In late December as this story was being reported on and written, W3C was still registering people for the event. But Raggett said that the group’s last plugfest, in Sapporo, Japan, involved 10 participants, including hardware and software suppliers. That effort, he said, was focused on controlling a light; security will be the focus of the Nice plugfest.

The overall goal of the W3C Web of Things effort, he said, is to create a platform of platforms. That will involve enabling servers how to communicate and share metadata with one another, he said. And that will require W3C participants to first identify what kind of metadata needs to be standardized. Say a thermometer rises above a threshold, he said, you need a way to express these data models. From the application script you have a software object that has a property, like the temperature, so that’s data model, he said.

Such an application would also involve the temperature sensor, he said, but you have to decide what it is measuring and in what units (Celsius or Farhenheit) it will provide those measurements. Then there are the issues of how to authenticate the devices, what methods to use to let the sensors sleep when not in use and wake up when they are needed, and what protocols to support.

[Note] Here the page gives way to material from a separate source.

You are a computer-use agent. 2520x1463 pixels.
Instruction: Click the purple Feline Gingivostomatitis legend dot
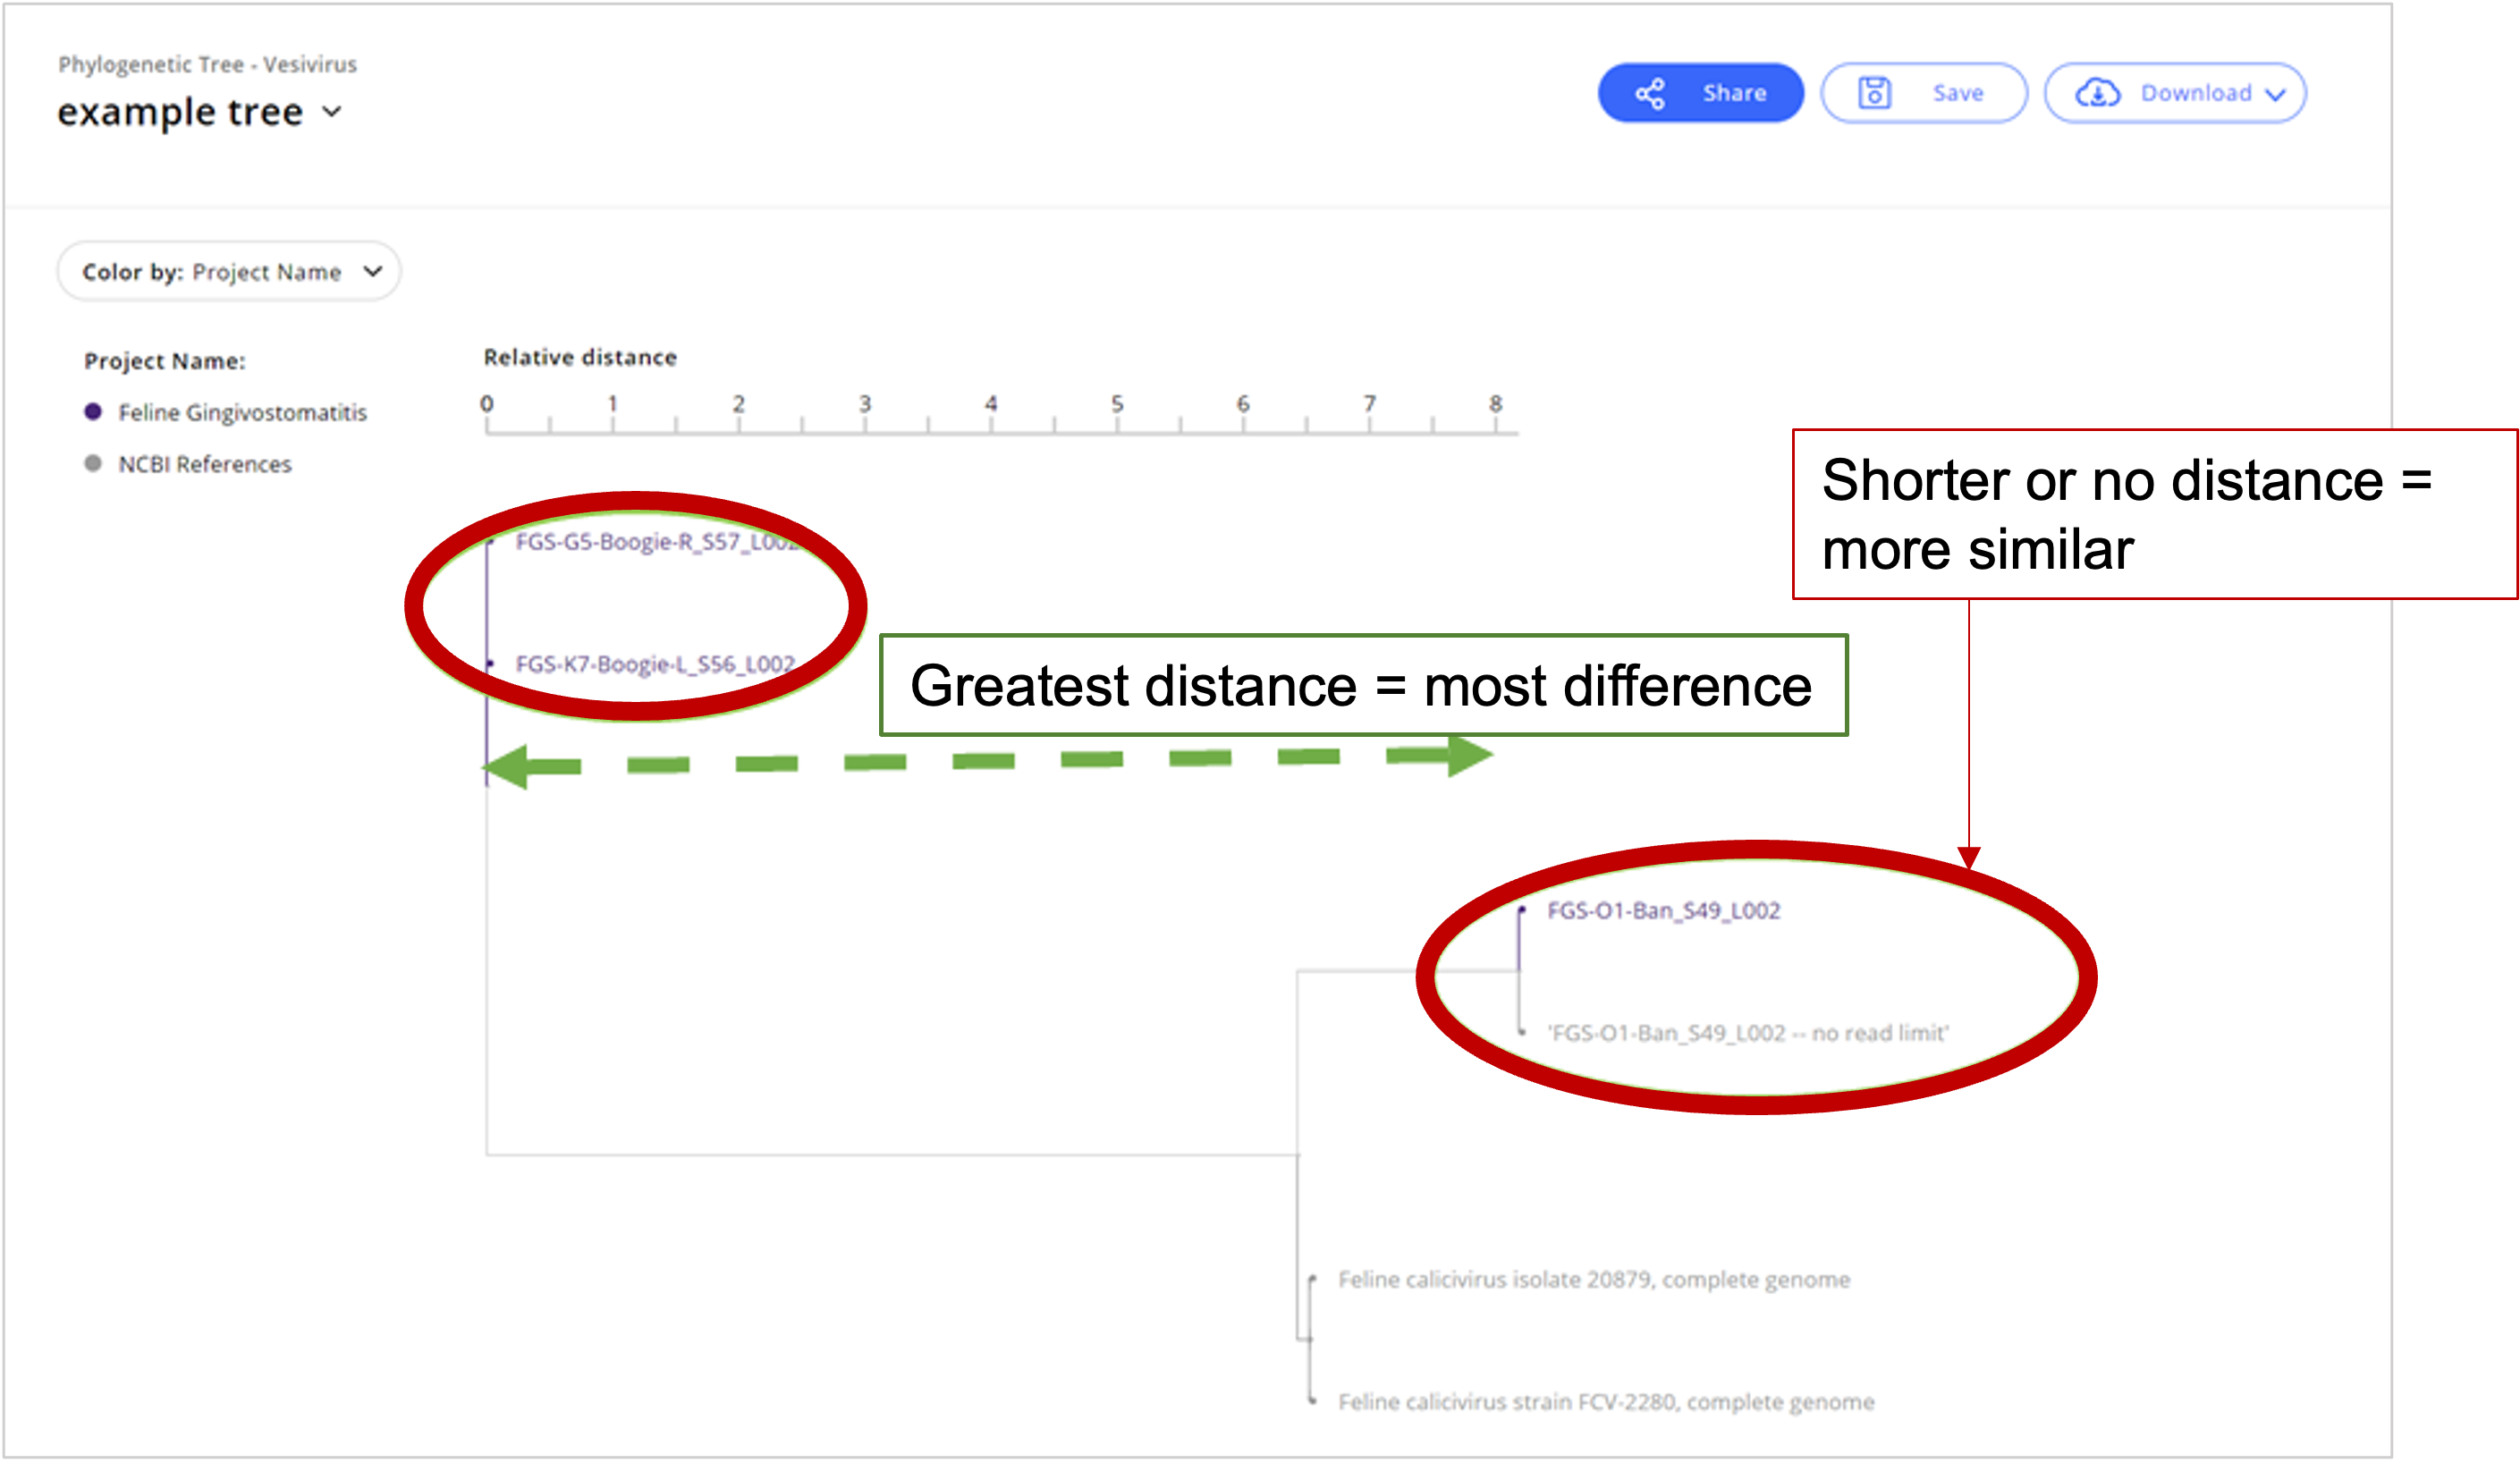tap(93, 412)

W3C has been running a Web of Things interest group since the beginning of 2015, and a Web of Things working group will be formed within W3C in 2016.

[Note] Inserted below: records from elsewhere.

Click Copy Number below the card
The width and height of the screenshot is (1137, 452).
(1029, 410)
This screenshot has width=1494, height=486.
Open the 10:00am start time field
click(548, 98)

Raggett said to expect the group to publish a use case requirements study in the first quarter of this year, and come out with initial drafts of standards sometime in 2016. W3C, he added, has been collaborating with other industry groups such as ETSI and OneM2M, has been talking with the Industrial Internet Consortium, and hopes to work with the Open Internet Consortium. He said that while some groups have already been working on IoT standards to address fragmentation, most of that work to date has been on low-level connectivity type things as opposed to things at the information level, at which the real value of IoT exists.

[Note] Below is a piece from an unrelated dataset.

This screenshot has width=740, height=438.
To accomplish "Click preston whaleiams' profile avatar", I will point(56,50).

Participants of W3C’s Web of Things effort include such notable companies as AT&T, Avaya, Fujitsu, Google, Mitsubishi Electric, Nokia, Oracle, and Vodafone. While standards and other industry groups are working to bring things together, companies like wot.io (a subsidiary of InterDigital Communications) already offer solutions that allow for integration among various IoT components.

Mike Jeronis, wot.io COO and founder, explained that his company has a data service exchange that is essentially middleware that enables different IoT platforms to talk to one another and to allow data to be processed by various analytics engines, databases, and other hardware and software resources. The wot.io solution is based on a serviceoriented architecture, has a flexible framework that lets it easily adapt to a variety of protocols (like CoAP, XMPP, etc.) and platforms (such as ARM mbed servers or standard or proprietary platforms), and leverages microservices to allow for scale. The company was part of a smart transportation demonstration involving delivery trucks in London. The demo, which was shared at Mobile World Congress in 2015, included the Stream Technologies platform, which connected to wot.io, which was integrated with an ARM mbed server.

“This market today is so fragmented,” said Jeronis, adding that wot.io helps bring it together.